Es gibt zB die Heco Vista 301 pro Paar NEU für ca 140€: http://www.amazon.de/Heco-Victa-301-schwarz-Paar/dp/B0042A41OA/ . Ist halt so: je billiger, desto eher ist der Klang halt vlt nicht soooo dolle.


Bei älteren Receivern musst auch sehr aufpassen, was für ein Modell du nimmst. Vor 2-3 Jahren gab es noch welche mit HDMI, wo Du aber per HDMI gar keinen Ton nutzen konntest. 


100W Herstellerangabe pro Kanal reicht locker, vor allem weil das bei den Boxen auch oft reine Theorieangaben sind UND die maximale Belastbarkeit, also nicht die nötige Leistung, sondern die wirlich maximale, die man denen antun sollte.


----------



## GoodTime (13. Februar 2012)

Danke. Ehm dann müsste es ja auch center und rear von diesem modell geben wenn ich später nachrüste. Aber das sind 20 € unterscheid glaub ich. Ist das denn ein sher großer unterschied gegenüber den anderen? Gibt es nicht eher ein billigeren Receiver?


----------



## Herbboy (13. Februar 2012)

Receiver gibt es ab ca 180€, aber je billiger, desto weniger Anschlüsse und Optionen hast Du halt.

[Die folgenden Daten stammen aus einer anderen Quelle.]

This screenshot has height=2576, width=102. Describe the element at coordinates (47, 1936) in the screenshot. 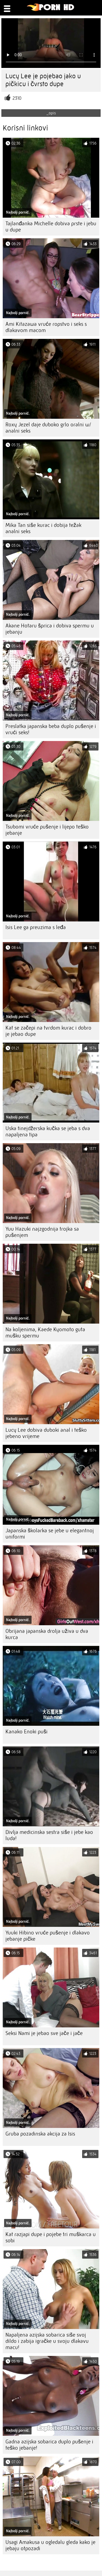

I see `Yuuki Hibino vruće pušenje i dlakavo jebanje pičke` at that location.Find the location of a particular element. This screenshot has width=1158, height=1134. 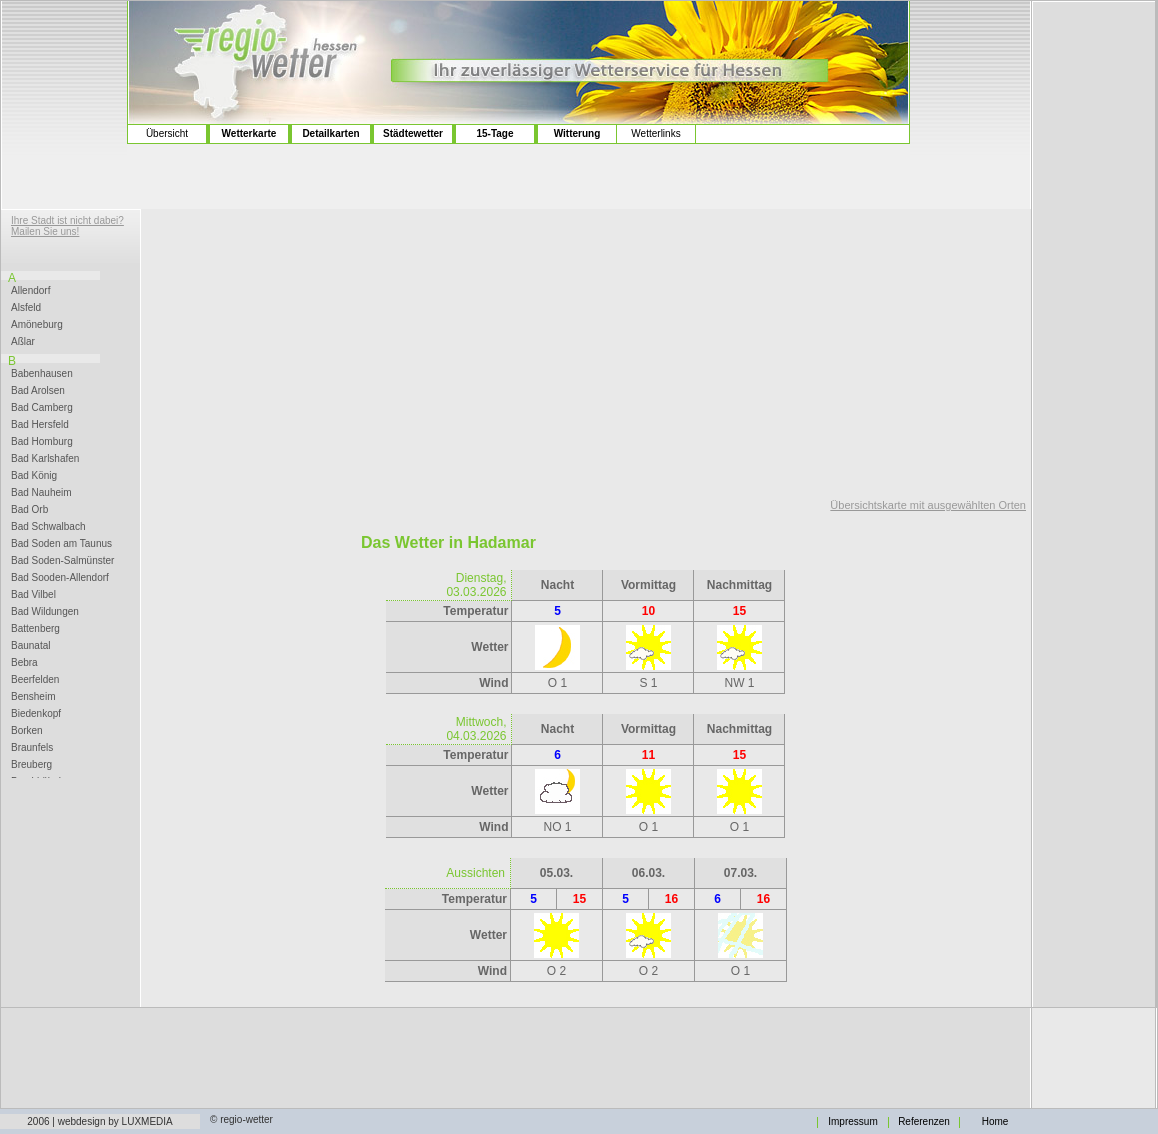

Aßlar is located at coordinates (23, 342).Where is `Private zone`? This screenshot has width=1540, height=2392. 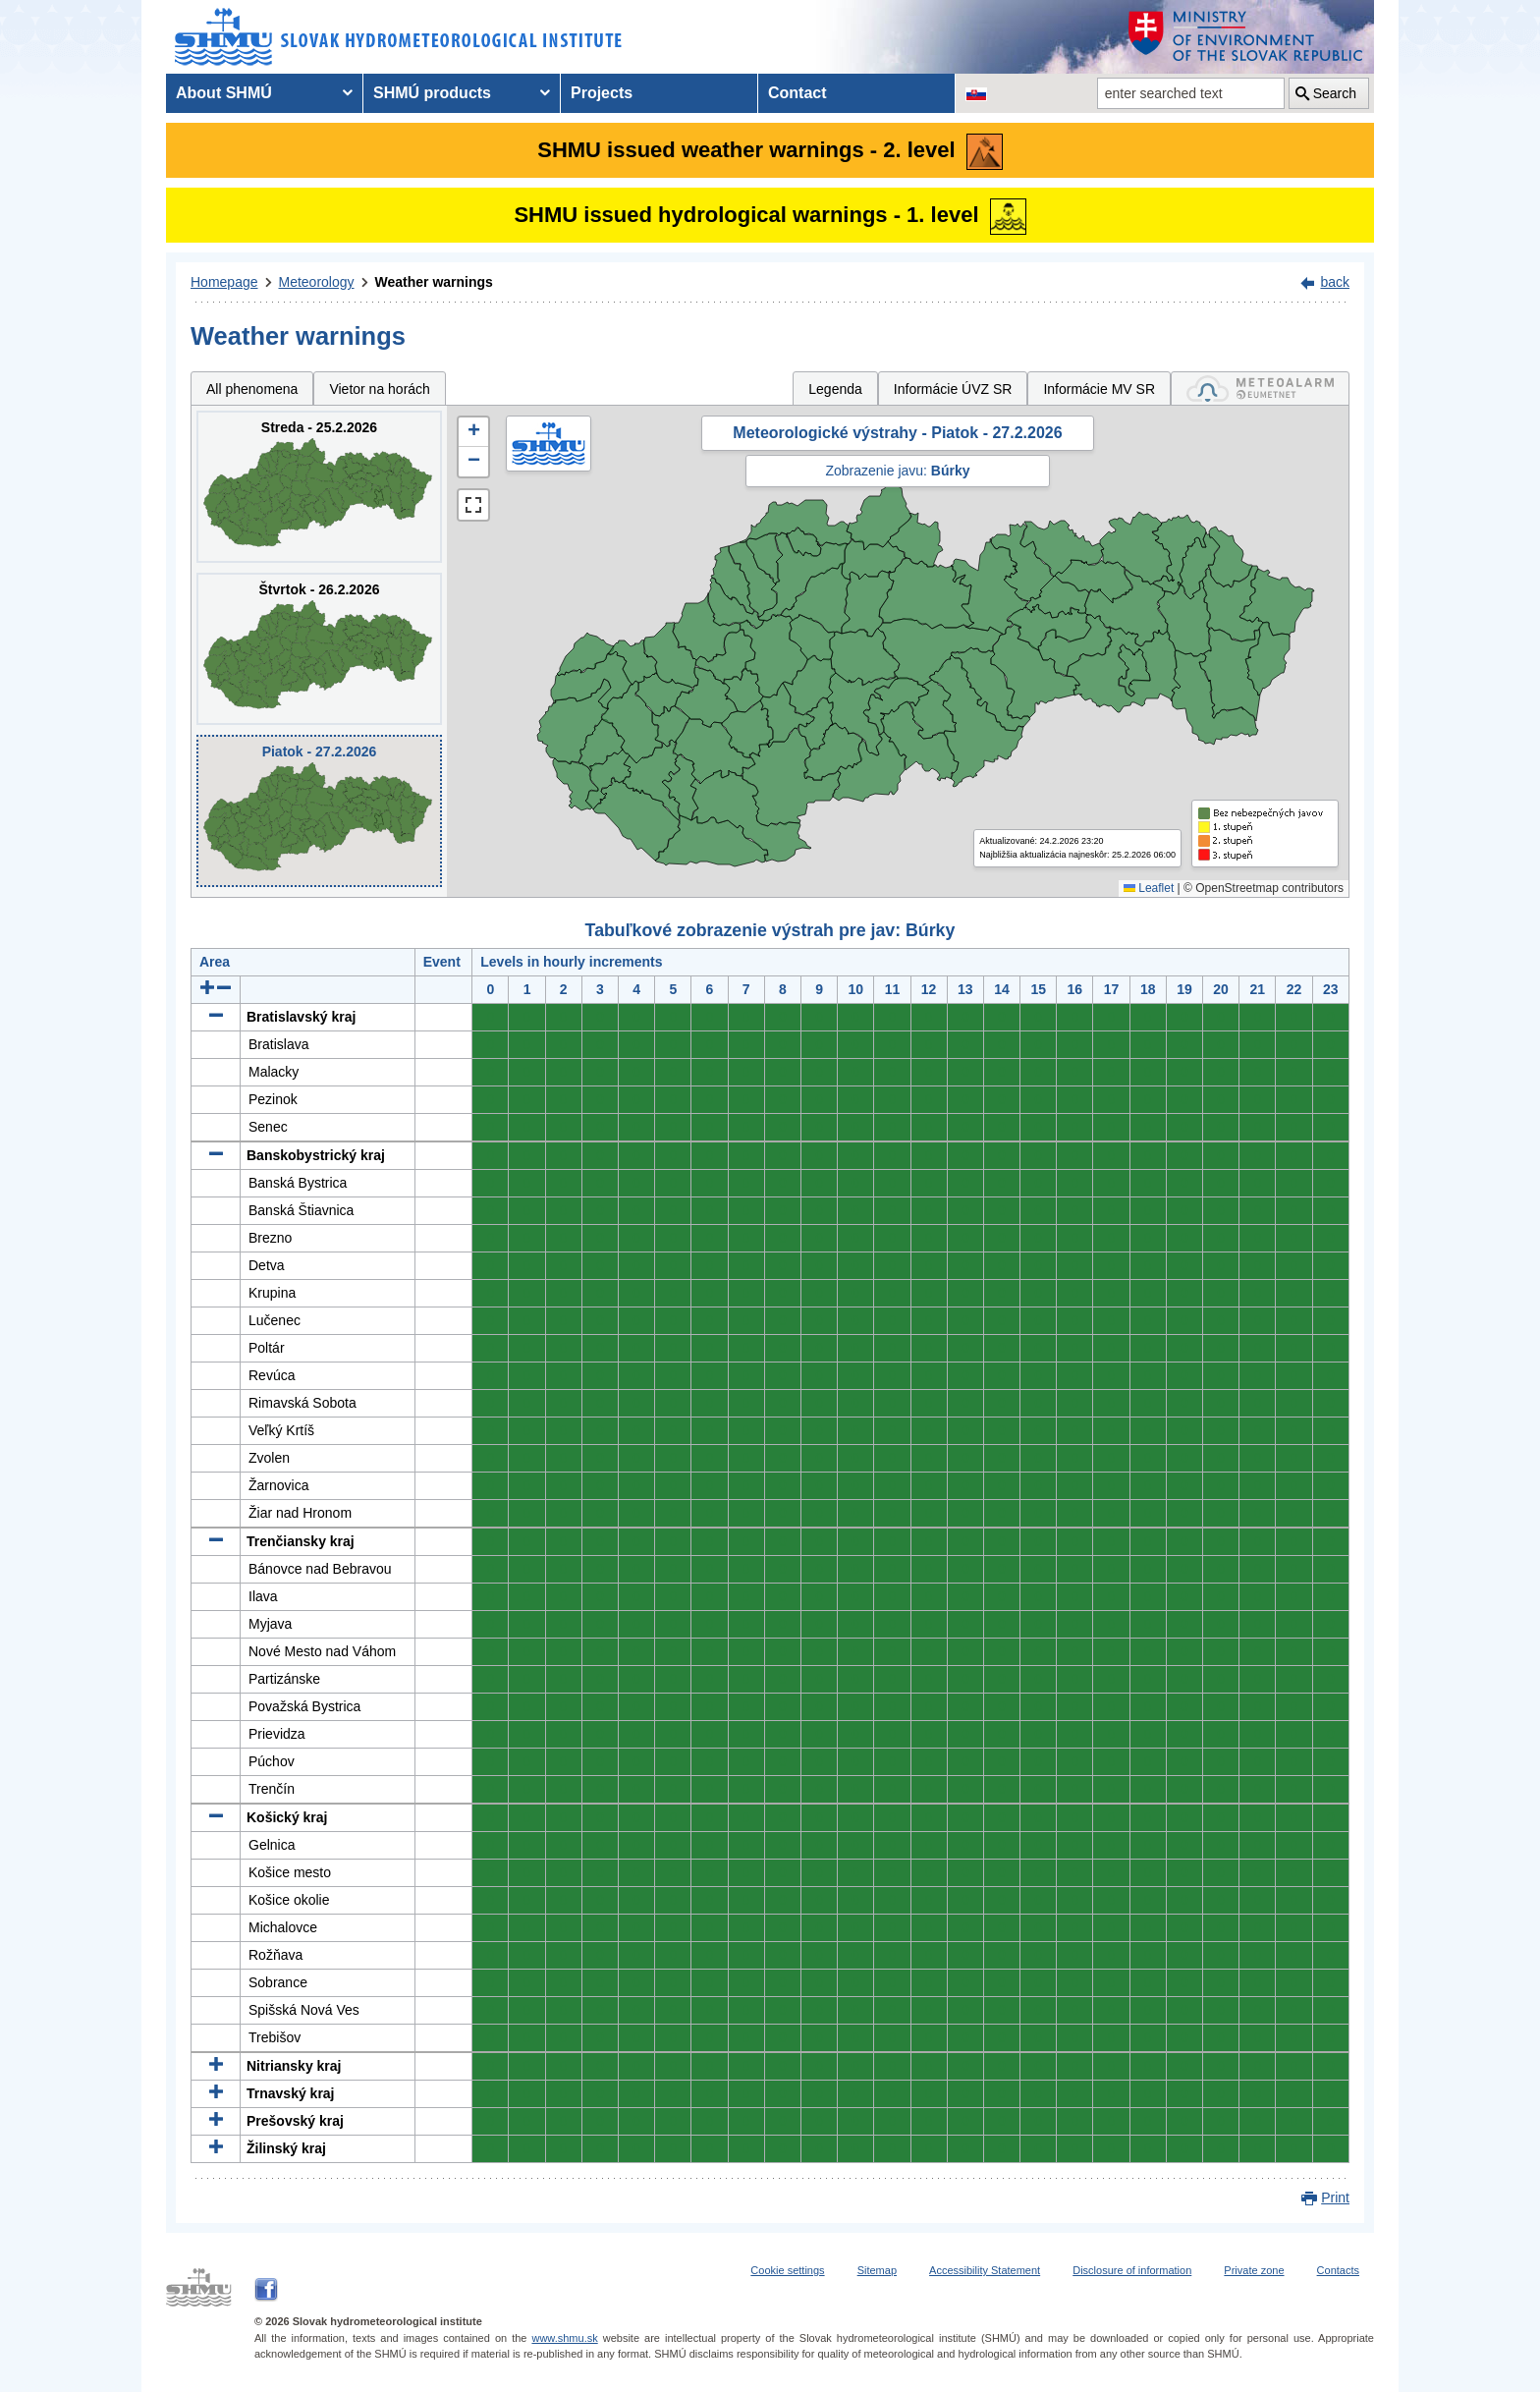 Private zone is located at coordinates (1254, 2270).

Bei den Boxen: wenn Du da als center einen Victa 101 nimmst, dann passt der gut dazu - der klingt vlt sogar besser als die 301-Boxen   Und bei Boxen gibt es keine "rear"-boxen, da nimmt man einfach die gleichen wie vorne. Aber man muss das auch nicht allzu eng sehen mit dem "gleiche Modellreihe" - ich hab L+R vorne VÖLLIG andere Boxen als beim Center, und auch hinte hab ich andere Boxen als vorne - und trotzdem macht es keinen hörbaren Unterschied im Sound, wenn zB die Stimme einer Person von links über den Center nach rechts wandert oder nach hinten. Wenn ich jetzt difeerenziert Musik hören würde, dann würd ich nen Unterschied merken, aber bei Filmen usw. kommt ja mal von hier, mal von da ein Sound. Da weißt und merkst Du sowieso nicht, ob ein Ton nun etwas zB heller klingt wegen der unterschiedlichen Boxen oder weil der im Film einfach heller klingen SOLL. 

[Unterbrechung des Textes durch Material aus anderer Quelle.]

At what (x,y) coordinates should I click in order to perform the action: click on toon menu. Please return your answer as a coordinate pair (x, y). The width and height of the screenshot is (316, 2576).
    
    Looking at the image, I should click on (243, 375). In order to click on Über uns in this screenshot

Vlt. überleg nochmal, was Du insgesamt als Budget hast, denn wenn man den Schritt von aktiven PC-Boxen zu einem Verstärker/Receiver mit passiven Boxen macht, dann ist das eine Entscheidung für viele Jahre. So eine richtige Anlage nutzt Du am Ende locker 20 Jahre. Da macht es Sinn, dass Du vlt. erstmal nur Stereo nimmst und schrittweise nachrüstest, so dass man Ende dann was gutes hat, das Du auch sehr lange behältst. 

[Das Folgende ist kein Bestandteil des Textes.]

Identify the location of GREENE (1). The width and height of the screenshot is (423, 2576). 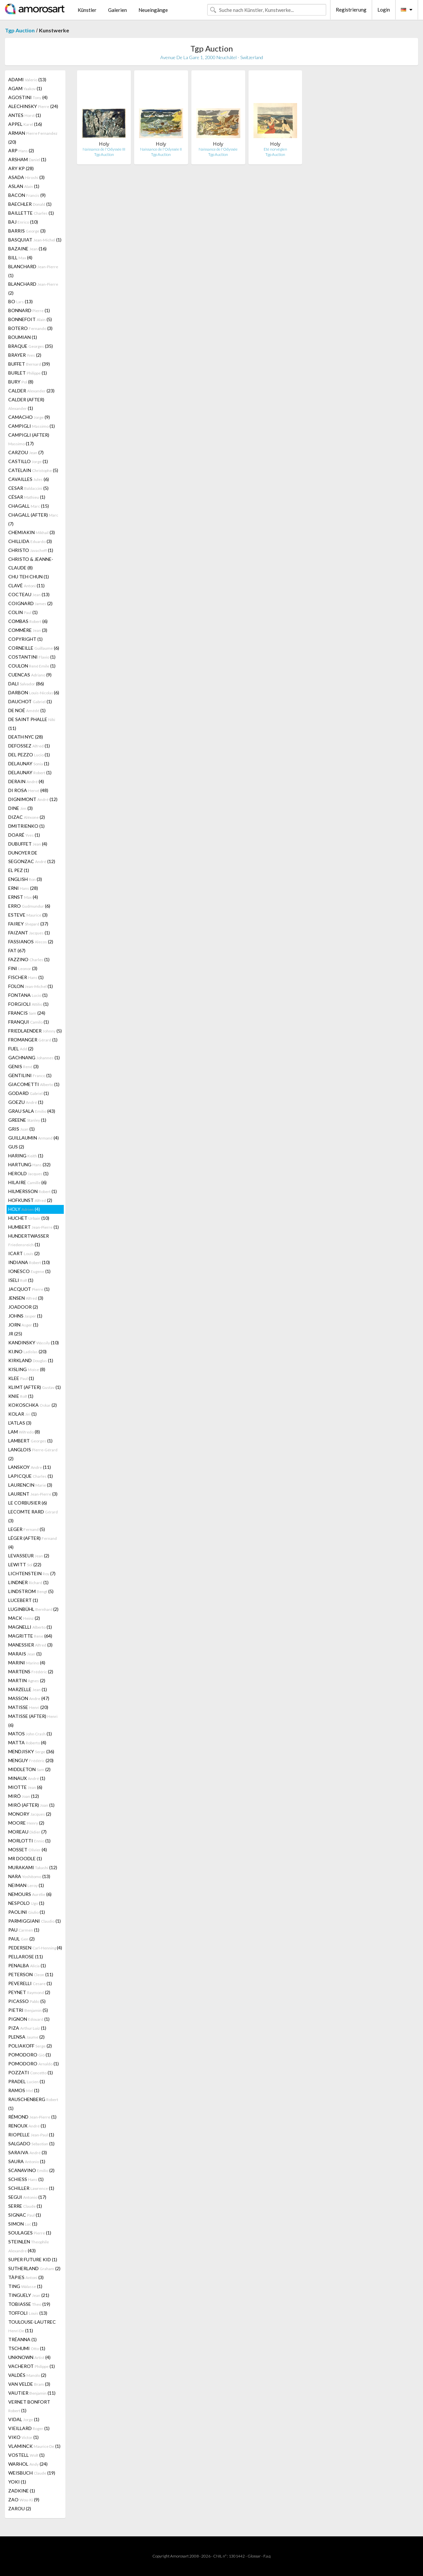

zB meine vorderen Boxen sind jetzt ca 18 Jahre alt für damals 400€ / Paar, da hatte ich damals dann auch lieber noch ein halbes Jahr gewartet und zum Geburtstag was dazubekommen, damit ich mir die leisten kann - und im Nachinein bin ich auch froh, dass ich damals nicht ein halbes Jahr früher billige Boxen für nur 200€ gekauft hab, bei denen ich dann nach vlt 4-5 Jahren merke, dass ich erneut neue "brauche". Damals hatte "man" natürlich nur Stereo, denn Surround für zu Hause gibt es ja erst wenige Jahre seit sich die DVD verbreitet hat.


----------



## GoodTime (13. Februar 2012)

Ok danke. Aber dann kann ich für vorne ja erstmal diese boxen die eigentlich für hinten sind nehmen: Magnat Monitor Supreme 100 2-Wege Regallautsprecher: Amazon.de: Elektronik
oder hab ich das falsch verstanden dass man den unterschied nicht hört ?


----------



## Herbboy (13. Februar 2012)

Wie kommst Du da drauf, dass diese Boxen für hinten gedacht sind? ^^   Boxen sind immer für hinten UND vorne geeignet, mit Ausnahme vlt von Spezialboxen (Di- und Bipol-Boxen). 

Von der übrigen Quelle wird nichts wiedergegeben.